SHORT EXERCISE:
Write out every line of the items below word for word, leaving out the pictures.
======== DATASET CONTENT ========
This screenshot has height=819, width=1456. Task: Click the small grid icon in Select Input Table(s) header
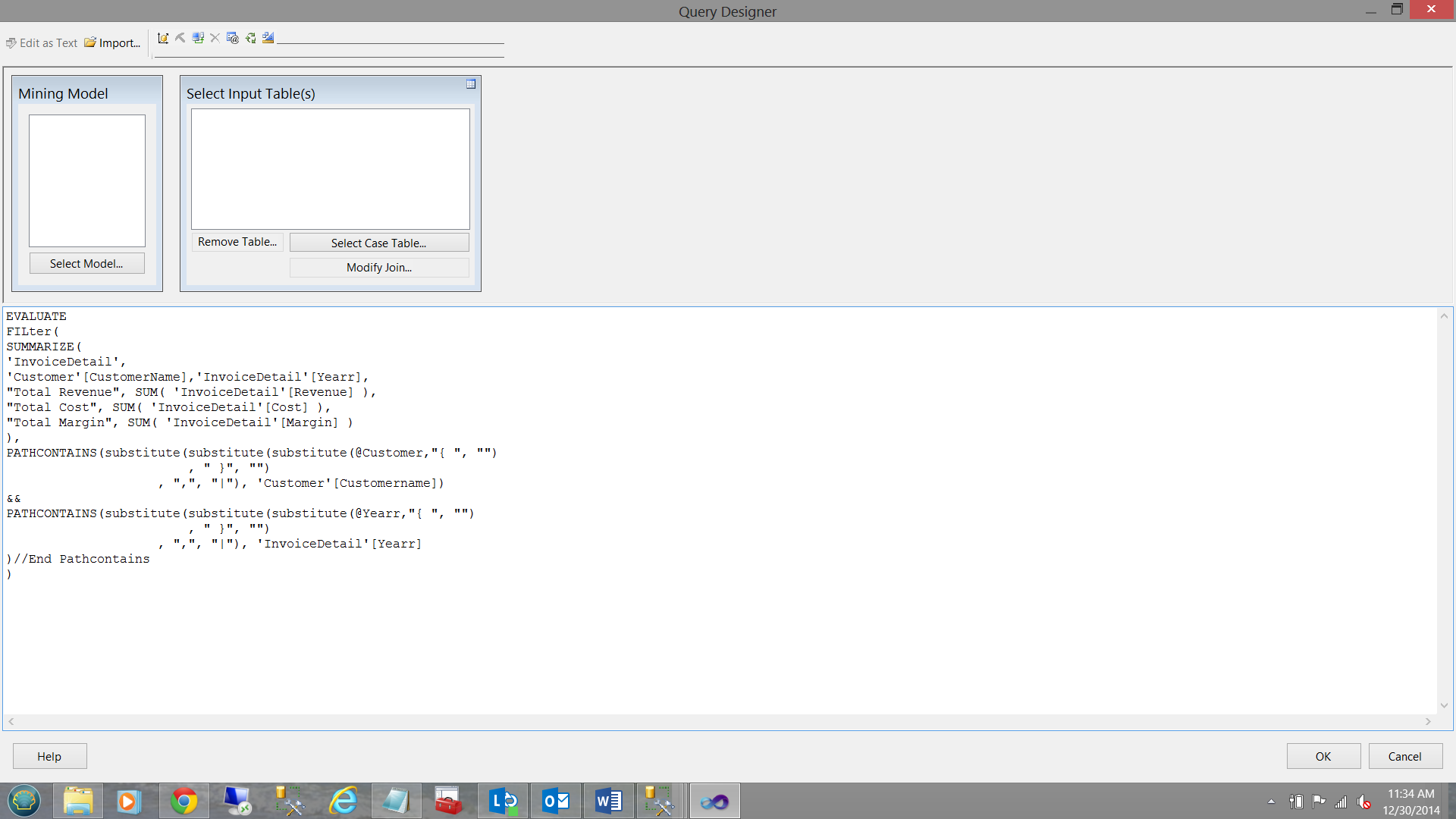(x=471, y=84)
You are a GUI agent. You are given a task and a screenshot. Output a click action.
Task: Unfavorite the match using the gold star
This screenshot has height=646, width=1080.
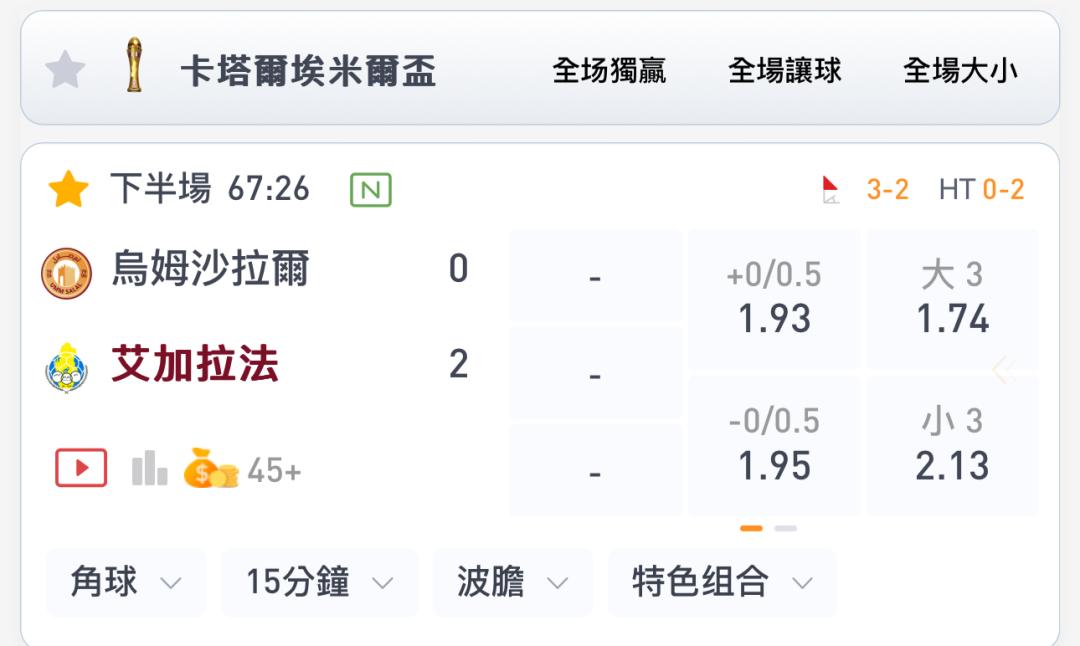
========
ANSWER FOR THE TASK:
This screenshot has height=819, width=1456. Task: Click the small grid icon in Select Input Table(s) header
(x=471, y=84)
You are a GUI agent. You are given a task and a screenshot. Output a click action.
Task: Unfavorite the match using the gold star
This screenshot has height=646, width=1080.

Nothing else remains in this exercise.